* start RECORDS FOR THE EXERCISE *

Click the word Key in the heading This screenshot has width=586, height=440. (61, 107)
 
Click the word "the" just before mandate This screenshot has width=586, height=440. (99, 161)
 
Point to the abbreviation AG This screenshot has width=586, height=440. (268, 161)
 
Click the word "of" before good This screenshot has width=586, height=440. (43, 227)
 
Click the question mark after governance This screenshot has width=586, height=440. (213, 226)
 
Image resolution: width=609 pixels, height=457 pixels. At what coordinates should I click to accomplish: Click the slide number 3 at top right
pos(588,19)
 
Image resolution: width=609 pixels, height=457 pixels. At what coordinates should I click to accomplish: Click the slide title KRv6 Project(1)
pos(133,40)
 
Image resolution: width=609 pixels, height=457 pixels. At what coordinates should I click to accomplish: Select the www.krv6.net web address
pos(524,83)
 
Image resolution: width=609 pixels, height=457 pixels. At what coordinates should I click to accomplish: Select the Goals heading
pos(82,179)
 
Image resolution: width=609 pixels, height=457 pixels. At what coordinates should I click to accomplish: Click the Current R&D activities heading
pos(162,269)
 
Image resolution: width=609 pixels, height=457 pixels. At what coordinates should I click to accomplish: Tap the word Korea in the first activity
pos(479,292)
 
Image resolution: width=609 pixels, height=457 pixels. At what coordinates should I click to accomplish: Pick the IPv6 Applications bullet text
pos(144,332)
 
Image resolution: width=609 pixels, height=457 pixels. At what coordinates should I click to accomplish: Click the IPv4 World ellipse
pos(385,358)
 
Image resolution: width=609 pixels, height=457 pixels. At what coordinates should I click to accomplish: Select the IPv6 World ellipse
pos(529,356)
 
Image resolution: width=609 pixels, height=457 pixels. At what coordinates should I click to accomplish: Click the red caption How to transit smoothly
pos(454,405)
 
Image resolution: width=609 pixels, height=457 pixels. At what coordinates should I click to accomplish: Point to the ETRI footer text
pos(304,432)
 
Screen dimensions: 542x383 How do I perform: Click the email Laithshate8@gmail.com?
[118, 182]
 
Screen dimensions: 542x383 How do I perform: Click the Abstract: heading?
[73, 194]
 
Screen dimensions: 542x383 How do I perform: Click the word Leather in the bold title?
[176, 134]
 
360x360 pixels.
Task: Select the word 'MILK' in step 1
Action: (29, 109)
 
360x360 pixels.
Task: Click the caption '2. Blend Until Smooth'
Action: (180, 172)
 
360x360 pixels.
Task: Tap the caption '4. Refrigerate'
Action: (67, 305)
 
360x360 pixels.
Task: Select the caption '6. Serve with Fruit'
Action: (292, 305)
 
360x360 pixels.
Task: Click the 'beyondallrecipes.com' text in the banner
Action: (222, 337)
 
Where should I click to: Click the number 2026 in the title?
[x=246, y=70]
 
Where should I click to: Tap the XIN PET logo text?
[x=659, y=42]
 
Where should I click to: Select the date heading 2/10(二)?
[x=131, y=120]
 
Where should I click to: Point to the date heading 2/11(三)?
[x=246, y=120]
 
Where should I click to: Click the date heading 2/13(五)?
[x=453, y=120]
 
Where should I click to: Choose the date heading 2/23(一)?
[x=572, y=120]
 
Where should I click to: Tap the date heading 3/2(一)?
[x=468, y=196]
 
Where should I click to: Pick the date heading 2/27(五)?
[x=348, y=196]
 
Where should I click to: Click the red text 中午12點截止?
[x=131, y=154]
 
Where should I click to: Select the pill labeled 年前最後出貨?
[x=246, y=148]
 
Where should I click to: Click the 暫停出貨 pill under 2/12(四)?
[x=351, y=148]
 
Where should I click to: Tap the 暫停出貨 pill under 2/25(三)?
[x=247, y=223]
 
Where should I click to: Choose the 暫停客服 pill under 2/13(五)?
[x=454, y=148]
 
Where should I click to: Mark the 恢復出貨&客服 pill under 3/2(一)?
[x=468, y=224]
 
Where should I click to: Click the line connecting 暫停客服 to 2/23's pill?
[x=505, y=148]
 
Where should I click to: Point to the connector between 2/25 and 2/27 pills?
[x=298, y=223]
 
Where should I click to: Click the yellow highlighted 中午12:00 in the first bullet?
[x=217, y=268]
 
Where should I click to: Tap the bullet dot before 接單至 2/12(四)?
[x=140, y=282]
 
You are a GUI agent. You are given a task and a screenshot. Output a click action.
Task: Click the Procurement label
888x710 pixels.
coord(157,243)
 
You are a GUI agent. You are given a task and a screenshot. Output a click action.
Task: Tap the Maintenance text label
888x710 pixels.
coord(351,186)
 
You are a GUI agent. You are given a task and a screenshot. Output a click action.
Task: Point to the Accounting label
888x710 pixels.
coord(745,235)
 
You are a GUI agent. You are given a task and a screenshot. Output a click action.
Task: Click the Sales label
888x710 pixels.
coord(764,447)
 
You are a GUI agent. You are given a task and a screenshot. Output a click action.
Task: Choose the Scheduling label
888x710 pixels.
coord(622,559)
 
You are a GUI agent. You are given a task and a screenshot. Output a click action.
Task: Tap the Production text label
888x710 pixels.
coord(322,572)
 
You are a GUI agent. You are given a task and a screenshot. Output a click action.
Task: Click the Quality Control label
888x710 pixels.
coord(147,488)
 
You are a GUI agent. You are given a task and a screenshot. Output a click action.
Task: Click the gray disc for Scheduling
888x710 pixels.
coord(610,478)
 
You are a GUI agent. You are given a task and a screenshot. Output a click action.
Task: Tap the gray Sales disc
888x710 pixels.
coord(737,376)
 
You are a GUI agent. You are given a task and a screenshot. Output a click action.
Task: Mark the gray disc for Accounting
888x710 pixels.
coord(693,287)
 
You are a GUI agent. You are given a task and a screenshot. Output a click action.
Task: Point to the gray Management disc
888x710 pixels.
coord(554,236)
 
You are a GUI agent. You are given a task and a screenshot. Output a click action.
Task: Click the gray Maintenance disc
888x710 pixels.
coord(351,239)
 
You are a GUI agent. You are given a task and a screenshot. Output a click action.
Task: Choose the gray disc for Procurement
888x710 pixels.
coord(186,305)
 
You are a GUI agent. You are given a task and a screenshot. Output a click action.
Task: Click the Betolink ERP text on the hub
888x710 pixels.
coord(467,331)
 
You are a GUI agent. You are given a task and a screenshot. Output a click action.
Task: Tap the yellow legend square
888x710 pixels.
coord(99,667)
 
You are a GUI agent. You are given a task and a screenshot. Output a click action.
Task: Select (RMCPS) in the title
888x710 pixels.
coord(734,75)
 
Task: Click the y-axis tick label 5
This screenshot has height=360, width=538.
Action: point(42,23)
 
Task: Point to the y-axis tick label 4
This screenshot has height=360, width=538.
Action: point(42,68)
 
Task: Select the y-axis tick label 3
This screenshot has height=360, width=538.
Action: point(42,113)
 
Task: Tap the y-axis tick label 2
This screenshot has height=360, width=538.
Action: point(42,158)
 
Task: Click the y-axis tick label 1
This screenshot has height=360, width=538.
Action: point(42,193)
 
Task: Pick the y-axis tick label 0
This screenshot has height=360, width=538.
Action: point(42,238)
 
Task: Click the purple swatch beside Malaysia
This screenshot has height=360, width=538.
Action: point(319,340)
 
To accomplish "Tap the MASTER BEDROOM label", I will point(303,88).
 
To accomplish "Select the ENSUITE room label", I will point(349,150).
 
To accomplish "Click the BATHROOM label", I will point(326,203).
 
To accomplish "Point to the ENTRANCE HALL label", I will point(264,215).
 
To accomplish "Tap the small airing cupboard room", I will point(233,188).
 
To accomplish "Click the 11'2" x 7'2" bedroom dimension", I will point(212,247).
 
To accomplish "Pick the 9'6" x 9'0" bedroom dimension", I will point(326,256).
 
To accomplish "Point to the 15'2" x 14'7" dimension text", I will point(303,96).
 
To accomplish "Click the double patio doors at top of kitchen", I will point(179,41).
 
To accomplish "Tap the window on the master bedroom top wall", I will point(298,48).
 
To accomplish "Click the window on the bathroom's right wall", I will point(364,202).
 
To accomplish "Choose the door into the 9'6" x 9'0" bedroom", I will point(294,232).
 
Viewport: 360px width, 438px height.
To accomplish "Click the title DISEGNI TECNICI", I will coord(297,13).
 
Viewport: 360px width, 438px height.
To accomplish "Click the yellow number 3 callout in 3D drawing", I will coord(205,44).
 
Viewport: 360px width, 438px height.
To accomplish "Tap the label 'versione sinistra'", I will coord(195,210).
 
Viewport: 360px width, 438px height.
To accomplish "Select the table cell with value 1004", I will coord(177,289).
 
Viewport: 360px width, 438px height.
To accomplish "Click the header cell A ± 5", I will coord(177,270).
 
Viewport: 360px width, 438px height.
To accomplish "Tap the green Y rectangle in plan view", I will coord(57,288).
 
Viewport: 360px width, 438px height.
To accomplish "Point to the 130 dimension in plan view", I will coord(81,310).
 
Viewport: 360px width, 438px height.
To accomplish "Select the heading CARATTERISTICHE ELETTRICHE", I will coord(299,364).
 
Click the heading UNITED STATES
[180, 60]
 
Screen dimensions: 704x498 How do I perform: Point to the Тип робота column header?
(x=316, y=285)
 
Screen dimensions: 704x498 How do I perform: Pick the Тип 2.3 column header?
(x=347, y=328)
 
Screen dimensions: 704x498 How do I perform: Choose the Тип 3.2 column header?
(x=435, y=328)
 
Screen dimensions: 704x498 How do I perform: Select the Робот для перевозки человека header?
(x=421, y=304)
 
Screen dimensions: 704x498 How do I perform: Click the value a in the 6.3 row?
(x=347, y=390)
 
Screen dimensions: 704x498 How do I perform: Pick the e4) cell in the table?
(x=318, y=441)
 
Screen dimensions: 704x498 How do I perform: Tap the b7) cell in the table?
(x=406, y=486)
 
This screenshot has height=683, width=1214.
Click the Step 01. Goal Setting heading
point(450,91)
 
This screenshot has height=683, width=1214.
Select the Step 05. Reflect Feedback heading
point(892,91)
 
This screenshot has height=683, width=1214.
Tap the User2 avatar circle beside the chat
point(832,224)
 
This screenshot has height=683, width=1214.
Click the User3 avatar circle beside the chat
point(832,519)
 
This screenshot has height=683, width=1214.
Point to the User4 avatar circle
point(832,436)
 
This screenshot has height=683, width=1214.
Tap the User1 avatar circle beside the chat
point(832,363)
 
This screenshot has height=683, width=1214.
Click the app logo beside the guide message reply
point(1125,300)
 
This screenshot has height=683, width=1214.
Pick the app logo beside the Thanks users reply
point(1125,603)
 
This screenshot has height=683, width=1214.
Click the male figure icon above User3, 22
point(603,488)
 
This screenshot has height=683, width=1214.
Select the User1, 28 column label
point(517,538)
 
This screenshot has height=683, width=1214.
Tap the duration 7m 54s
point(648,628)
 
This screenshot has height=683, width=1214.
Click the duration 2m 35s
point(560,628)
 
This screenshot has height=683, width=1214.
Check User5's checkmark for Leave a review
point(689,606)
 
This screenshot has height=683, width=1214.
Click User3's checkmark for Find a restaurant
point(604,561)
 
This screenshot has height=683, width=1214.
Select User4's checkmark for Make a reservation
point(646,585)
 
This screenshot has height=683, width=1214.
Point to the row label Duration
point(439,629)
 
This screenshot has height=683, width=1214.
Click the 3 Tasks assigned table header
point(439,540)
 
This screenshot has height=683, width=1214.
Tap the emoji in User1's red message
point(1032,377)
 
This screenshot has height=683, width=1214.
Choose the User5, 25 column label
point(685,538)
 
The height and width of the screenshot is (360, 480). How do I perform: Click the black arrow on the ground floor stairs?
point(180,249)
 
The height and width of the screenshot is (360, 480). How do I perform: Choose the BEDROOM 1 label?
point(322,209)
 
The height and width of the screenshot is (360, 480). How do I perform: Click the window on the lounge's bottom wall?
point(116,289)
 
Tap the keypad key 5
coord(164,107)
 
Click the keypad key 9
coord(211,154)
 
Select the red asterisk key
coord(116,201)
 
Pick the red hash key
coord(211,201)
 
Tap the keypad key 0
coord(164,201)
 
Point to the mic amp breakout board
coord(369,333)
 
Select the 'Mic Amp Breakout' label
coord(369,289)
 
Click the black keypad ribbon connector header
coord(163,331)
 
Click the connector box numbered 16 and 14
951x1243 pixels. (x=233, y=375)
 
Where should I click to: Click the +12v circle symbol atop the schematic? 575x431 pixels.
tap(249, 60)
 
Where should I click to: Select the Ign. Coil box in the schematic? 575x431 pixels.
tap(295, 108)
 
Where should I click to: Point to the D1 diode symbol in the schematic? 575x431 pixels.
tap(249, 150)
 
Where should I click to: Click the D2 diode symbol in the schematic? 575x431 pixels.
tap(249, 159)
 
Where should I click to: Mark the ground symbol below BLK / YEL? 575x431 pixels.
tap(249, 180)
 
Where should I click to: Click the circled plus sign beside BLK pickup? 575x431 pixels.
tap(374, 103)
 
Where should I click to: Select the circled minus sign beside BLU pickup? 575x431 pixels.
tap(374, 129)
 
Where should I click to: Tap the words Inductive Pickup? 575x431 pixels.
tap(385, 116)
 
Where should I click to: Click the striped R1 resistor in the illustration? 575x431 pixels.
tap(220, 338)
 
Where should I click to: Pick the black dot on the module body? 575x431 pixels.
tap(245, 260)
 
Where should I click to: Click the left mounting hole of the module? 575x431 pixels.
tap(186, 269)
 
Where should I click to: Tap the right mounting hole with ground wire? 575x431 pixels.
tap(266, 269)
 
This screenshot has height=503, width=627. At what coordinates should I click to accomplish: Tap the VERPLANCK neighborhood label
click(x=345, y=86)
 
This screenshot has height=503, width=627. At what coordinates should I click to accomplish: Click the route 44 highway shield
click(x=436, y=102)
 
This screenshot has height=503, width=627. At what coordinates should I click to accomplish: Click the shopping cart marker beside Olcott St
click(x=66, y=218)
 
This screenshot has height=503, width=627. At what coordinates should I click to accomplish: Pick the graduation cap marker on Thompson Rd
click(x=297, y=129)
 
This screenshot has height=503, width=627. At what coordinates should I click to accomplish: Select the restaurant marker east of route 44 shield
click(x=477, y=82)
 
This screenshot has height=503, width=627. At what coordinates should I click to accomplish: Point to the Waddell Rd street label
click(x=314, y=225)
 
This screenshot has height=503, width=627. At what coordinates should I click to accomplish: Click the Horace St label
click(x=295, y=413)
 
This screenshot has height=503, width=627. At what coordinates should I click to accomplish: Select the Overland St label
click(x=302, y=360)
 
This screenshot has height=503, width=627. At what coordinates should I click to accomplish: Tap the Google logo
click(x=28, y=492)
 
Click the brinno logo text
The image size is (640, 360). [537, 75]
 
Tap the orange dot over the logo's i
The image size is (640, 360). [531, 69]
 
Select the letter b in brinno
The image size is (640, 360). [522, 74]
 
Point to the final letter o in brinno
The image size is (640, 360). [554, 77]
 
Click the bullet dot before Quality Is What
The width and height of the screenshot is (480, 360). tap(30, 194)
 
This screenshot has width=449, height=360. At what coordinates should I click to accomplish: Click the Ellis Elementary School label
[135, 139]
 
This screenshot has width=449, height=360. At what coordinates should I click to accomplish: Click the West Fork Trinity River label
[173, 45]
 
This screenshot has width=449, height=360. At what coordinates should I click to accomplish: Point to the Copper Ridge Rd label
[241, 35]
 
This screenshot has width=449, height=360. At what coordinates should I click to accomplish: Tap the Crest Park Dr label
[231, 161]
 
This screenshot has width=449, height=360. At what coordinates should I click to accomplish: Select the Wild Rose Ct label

* end RECORDS FOR THE EXERCISE *

- [YOUR OBJECTIVE] Rewrite the data as a JSON list of strings, one string per line and no blank lines, beginning at the line that contains "beside Olcott St" and stopping after the line that contains "click(x=477, y=82)".

- [RESULT FOR THIS TASK]
[
  "This screenshot has height=503, width=627. At what coordinates should I click to accomplish: Click the shopping cart marker beside Olcott St",
  "click(x=66, y=218)",
  "This screenshot has height=503, width=627. At what coordinates should I click to accomplish: Pick the graduation cap marker on Thompson Rd",
  "click(x=297, y=129)",
  "This screenshot has height=503, width=627. At what coordinates should I click to accomplish: Select the restaurant marker east of route 44 shield",
  "click(x=477, y=82)"
]